Education Department officials have required ITT to provide cash flow projections every two weeks, along with other information about “important financial transactions,” planned school closures and anticipated new program offerings.
The company also must provide the department with a monthly roster of its approximately 51,000 students, detailing their anticipated graduation date, enrollment status and individual contact information.
“We intend to compile the requested information and submit it to the [Education Department] according to the schedule specified,” the company told investors.
ITT already was operating under the more restrictive conditions on its access to federal money known as heightened cash monitoring, which the Education Department imposed last year after the company failed to file annual financial and compliance audits on time. The company said Friday it anticipated that its “institutions will be subject to [heightened cash monitoring] until at least Nov. 4, 2019.”
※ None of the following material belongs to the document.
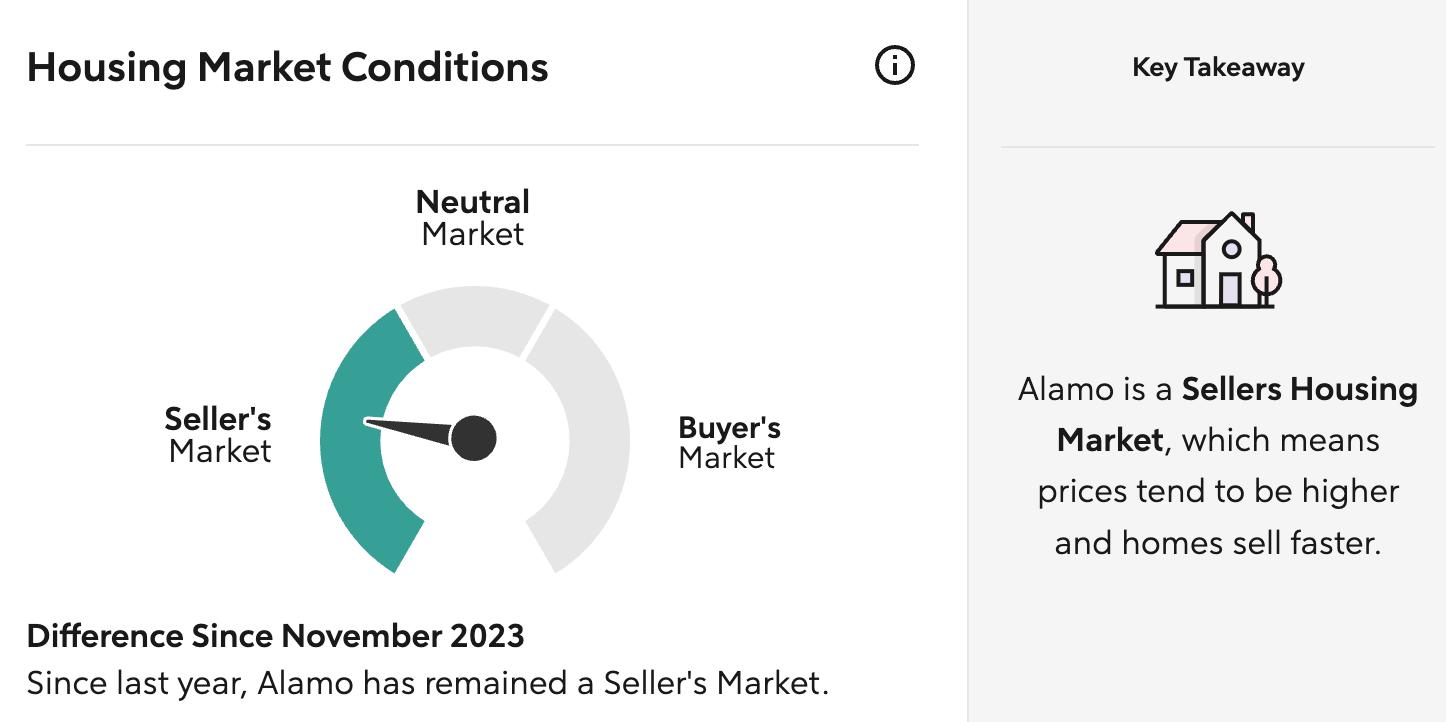Click the sentence starting Since last year

427,684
The new monitoring requirements don’t change the heightened cash monitoring status, but they do provide Education Department officials more real-time information about the company’s finances.
Officials said last year that they were caught off guard when aid restrictions on Corinthian Colleges sent that company into a liquidity crisis. The department has also been criticized for not having the proper systems in place to monitor the finances of large, publicly traded for-profit education companies like ITT.
ITT also said Friday that regulators in New York and California had suspended their ability to enroll student veterans receiving GI Bill benefits in those states. And the company faces an ongoing legal challenge from the Consumer Financial Protection Bureau, which has sued ITT over allegations of predatory lending practices.
Senator Dick Durbin, an Illinois Democrat, has criticized ITT in the wake of the SEC's charges (and prior to their filing). Last week he said the company was being hypocritical by complaining that its time in court to defend itself was long overdue, while ITT simultaneously continues to prohibit students from filing suit in court against the company.
ITT's CEO, Kevin Modany, fired back at Durbin on Friday in a lengthy written statement. Modany, who along with another ITT official, was charged personally in the SEC's lawsuit, reiterated that the company would fight both the SEC and CFPB allegations. "I want to make clear that we could not more vehemently disagree with the substance and the basis for these two unjust complaints," he said.
-- Paul Fain contributed to this article.